Exercise:
Print the listing in full, exactly as it stands.

################

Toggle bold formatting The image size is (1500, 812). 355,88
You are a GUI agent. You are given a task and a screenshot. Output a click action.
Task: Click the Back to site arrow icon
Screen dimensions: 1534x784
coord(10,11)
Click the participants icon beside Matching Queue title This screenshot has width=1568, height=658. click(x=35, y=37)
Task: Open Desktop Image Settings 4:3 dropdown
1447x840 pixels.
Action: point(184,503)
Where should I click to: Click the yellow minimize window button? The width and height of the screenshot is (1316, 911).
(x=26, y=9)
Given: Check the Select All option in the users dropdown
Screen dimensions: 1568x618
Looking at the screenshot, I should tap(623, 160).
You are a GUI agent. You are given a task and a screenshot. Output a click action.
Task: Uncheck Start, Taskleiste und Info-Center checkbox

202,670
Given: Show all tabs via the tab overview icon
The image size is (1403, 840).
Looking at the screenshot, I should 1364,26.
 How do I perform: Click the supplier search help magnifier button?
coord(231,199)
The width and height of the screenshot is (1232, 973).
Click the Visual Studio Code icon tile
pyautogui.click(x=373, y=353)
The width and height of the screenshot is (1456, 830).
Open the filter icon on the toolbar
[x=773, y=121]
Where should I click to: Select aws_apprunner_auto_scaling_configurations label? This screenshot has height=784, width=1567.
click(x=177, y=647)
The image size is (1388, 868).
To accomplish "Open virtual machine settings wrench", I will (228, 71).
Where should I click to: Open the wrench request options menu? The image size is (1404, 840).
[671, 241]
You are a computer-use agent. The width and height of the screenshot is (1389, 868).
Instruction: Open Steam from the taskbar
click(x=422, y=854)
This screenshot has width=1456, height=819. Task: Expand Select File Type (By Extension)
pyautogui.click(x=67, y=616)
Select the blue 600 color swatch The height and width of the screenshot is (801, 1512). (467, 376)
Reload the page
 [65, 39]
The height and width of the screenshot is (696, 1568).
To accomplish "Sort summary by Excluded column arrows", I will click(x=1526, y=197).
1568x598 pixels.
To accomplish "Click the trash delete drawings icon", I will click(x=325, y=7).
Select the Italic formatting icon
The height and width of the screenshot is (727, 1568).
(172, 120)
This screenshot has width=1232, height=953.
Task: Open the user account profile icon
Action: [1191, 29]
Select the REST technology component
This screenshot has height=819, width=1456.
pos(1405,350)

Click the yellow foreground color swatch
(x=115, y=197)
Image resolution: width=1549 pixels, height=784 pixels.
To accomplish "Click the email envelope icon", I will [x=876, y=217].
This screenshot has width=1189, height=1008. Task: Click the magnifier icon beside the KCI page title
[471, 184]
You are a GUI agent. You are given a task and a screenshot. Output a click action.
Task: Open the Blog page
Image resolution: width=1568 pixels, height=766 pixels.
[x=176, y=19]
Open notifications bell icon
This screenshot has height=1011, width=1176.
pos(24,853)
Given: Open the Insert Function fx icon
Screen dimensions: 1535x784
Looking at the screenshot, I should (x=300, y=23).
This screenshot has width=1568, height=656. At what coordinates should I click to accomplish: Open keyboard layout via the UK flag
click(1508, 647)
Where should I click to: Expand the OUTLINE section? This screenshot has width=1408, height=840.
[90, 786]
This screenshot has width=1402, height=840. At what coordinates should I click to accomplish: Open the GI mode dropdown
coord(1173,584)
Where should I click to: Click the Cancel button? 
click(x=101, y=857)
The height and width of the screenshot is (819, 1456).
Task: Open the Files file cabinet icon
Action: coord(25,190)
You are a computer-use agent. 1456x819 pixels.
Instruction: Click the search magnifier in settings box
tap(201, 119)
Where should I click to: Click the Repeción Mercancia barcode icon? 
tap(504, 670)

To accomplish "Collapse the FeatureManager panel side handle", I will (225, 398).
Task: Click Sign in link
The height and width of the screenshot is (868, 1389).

################

Result of this task:
Toggle bold formatting The image size is (1500, 812). 355,88
You are a GUI agent. You are given a task and a screenshot. Output a click action.
Task: Click the Back to site arrow icon
Screen dimensions: 1534x784
coord(10,11)
Click the participants icon beside Matching Queue title This screenshot has width=1568, height=658. click(x=35, y=37)
Task: Open Desktop Image Settings 4:3 dropdown
1447x840 pixels.
Action: point(184,503)
Where should I click to: Click the yellow minimize window button? The width and height of the screenshot is (1316, 911).
(x=26, y=9)
Given: Check the Select All option in the users dropdown
Screen dimensions: 1568x618
Looking at the screenshot, I should tap(623, 160).
You are a GUI agent. You are given a task and a screenshot. Output a click action.
Task: Uncheck Start, Taskleiste und Info-Center checkbox

202,670
Given: Show all tabs via the tab overview icon
The image size is (1403, 840).
Looking at the screenshot, I should 1364,26.
 How do I perform: Click the supplier search help magnifier button?
coord(231,199)
The width and height of the screenshot is (1232, 973).
Click the Visual Studio Code icon tile
pyautogui.click(x=373, y=353)
The width and height of the screenshot is (1456, 830).
Open the filter icon on the toolbar
[x=773, y=121]
Where should I click to: Select aws_apprunner_auto_scaling_configurations label? This screenshot has height=784, width=1567.
click(x=177, y=647)
The image size is (1388, 868).
To accomplish "Open virtual machine settings wrench", I will (228, 71).
Where should I click to: Open the wrench request options menu? The image size is (1404, 840).
[671, 241]
You are a computer-use agent. The width and height of the screenshot is (1389, 868).
Instruction: Open Steam from the taskbar
click(x=422, y=854)
This screenshot has width=1456, height=819. Task: Expand Select File Type (By Extension)
pyautogui.click(x=67, y=616)
Select the blue 600 color swatch The height and width of the screenshot is (801, 1512). (467, 376)
Reload the page
 [65, 39]
The height and width of the screenshot is (696, 1568).
To accomplish "Sort summary by Excluded column arrows", I will click(x=1526, y=197).
1568x598 pixels.
To accomplish "Click the trash delete drawings icon", I will click(x=325, y=7).
Select the Italic formatting icon
The height and width of the screenshot is (727, 1568).
(172, 120)
This screenshot has width=1232, height=953.
Task: Open the user account profile icon
Action: [1191, 29]
Select the REST technology component
This screenshot has height=819, width=1456.
pos(1405,350)

Click the yellow foreground color swatch
(x=115, y=197)
Image resolution: width=1549 pixels, height=784 pixels.
To accomplish "Click the email envelope icon", I will [x=876, y=217].
This screenshot has width=1189, height=1008. Task: Click the magnifier icon beside the KCI page title
[471, 184]
You are a GUI agent. You are given a task and a screenshot. Output a click action.
Task: Open the Blog page
Image resolution: width=1568 pixels, height=766 pixels.
[x=176, y=19]
Open notifications bell icon
This screenshot has height=1011, width=1176.
pos(24,853)
Given: Open the Insert Function fx icon
Screen dimensions: 1535x784
Looking at the screenshot, I should (x=300, y=23).
This screenshot has width=1568, height=656. At what coordinates should I click to accomplish: Open keyboard layout via the UK flag
click(1508, 647)
Where should I click to: Expand the OUTLINE section? This screenshot has width=1408, height=840.
[90, 786]
This screenshot has width=1402, height=840. At what coordinates should I click to accomplish: Open the GI mode dropdown
coord(1173,584)
Where should I click to: Click the Cancel button? 
click(x=101, y=857)
The height and width of the screenshot is (819, 1456).
Task: Open the Files file cabinet icon
Action: coord(25,190)
You are a computer-use agent. 1456x819 pixels.
Instruction: Click the search magnifier in settings box
tap(201, 119)
Where should I click to: Click the Repeción Mercancia barcode icon? 
tap(504, 670)

To accomplish "Collapse the FeatureManager panel side handle", I will (225, 398).
Task: Click Sign in link
The height and width of the screenshot is (868, 1389).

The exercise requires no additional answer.